Sacrament requires a physical sign; what could be more fundamental and more important than the human body, in its sexuality, as the visible sign of the invisible God. It is a sign of the gift of creation in a double sense because man receives existence as a gift and can participate in the giving of gift. "Man appears in the visible world as the highest expression of the divine gift, because he bears within him the interior dimension of the gift."Thus, in this dimension, a primordial sacrament is constituted, understood as a sign that transmits effectively in the visible world the invisible mystery hidden in God from time immemorial. This is the mystery of truth and love, the mystery of divine life, in which man really participates. In the history of man, original innocence begins this participation and it is also a source of original happiness. The sacrament, as a visible sign, is constituted with man, as a body, by means of his visible masculinity and femininity. The body, and it alone, is capable of making visible what is invisible: the spiritual and the divine. It was created to transfer into the visible reality of the world the mystery hidden since time immemorial in God, and thus be a sign of it.
So the very sacramentality of creation, the sacramentality of the world was revealed in a way, in man created in the image of God. By means of his corporality, his masculinity and femininity, man becomes a visible sign of the economy of truth and love, which has its source in God himself and which was revealed already in the mystery of creation.The economy of "truth and love," is that which makes the human distinctly human. The original source for the awareness and perfection of the human is the beauty of marriage. Waldstein explains that the economy of truth and love also refers to the economy of salvation in Christ and the Holy Spirit, as the two processions of the Son and Spirit. But the astounding notion here is that "the mystery hidden since time immemorial in God," is manifest originally in the embodied human being. John Paul ends this talk with the reaffirmation that the "consciousness of the meaning of his own body, man, as male and female," provides the primordial entry into "the world as a subject of truth and love." Perhaps we can readily understand the body as a sign of love, but truth also? It is the truth of the gift, the truth of creation, the primoridal truth denied by so many in the modern world of technology and reductionism.

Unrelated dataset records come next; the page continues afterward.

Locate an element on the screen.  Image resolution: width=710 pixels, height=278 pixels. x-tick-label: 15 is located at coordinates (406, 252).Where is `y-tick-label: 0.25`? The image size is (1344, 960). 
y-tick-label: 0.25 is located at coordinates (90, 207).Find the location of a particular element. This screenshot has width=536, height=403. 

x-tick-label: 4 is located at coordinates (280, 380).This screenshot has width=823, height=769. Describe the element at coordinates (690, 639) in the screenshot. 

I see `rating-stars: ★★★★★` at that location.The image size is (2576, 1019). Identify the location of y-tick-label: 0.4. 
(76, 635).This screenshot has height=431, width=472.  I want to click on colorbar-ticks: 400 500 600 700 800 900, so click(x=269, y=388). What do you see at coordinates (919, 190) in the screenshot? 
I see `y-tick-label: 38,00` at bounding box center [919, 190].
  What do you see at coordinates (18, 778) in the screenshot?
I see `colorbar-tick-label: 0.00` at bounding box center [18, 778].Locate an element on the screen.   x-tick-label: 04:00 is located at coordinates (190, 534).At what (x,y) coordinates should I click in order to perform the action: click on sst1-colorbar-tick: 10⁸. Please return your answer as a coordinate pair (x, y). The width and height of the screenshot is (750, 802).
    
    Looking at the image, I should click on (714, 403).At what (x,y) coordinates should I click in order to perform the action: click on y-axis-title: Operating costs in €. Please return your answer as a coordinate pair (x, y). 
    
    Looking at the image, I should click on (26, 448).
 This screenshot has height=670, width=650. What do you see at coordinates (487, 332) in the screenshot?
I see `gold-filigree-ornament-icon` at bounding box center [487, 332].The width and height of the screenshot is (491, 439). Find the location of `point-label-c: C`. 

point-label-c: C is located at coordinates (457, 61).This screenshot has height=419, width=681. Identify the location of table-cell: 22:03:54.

He says that in "the original fullness of the experience of the nuptial meaning of the body" we encounter "a feast of humanity, which draws its origin from the divine sources of truth and love in the mystery of creation," a feast of celebration and joy over the truth and goodness of creation. But he ends with a warning: "the horizon of sin and death will be extended over that original feast (cf. Gn 3)." But we can continue to "draw a first hope, that is, that the fruit of the divine economy of truth and love," in the mystery of creation. We find in the creation of male and female, the "call to glory" (cf. Rom 8:30).
In his Letter to Families, John Paul II will explain how the horizon of sin and death press more tightly over modern consciousness because of the loss of the truth of creation (see section §19). The reduction of man to matter and the dualism of body and spirit raise the specter of a new Manichaeism. We have "given up the attempt to be a 'civilization of love'." We are alienated from God and ourselves:
The modern age has made great progress in understanding both the material world and human psychology, but with regard to his deepest, metaphysical dimension contemporary man remains to a great extent a being unknown to himself. Consequently the family too remains an unknown reality. Such is the result of estrangement from that "great mystery" spoken of by the Apostle.With the the destruction of the integrity of marriage through contraception and divorce, and the very denial of marriage as between male and female, we stand on "the brink of a dreadful ethical defeat."
The theology of the body offers a ray of hope. John Paul II was fully inspired to develop the theology of the body through his meditation upon Gaudium et spes 22 and 24: "The richest source for knowledge of the body is the Word made flesh. Christ reveals man to himself. In a certain sense this statement of the Second Vatican Council is the reply, so long awaited, which the Church has given to modern rationalism."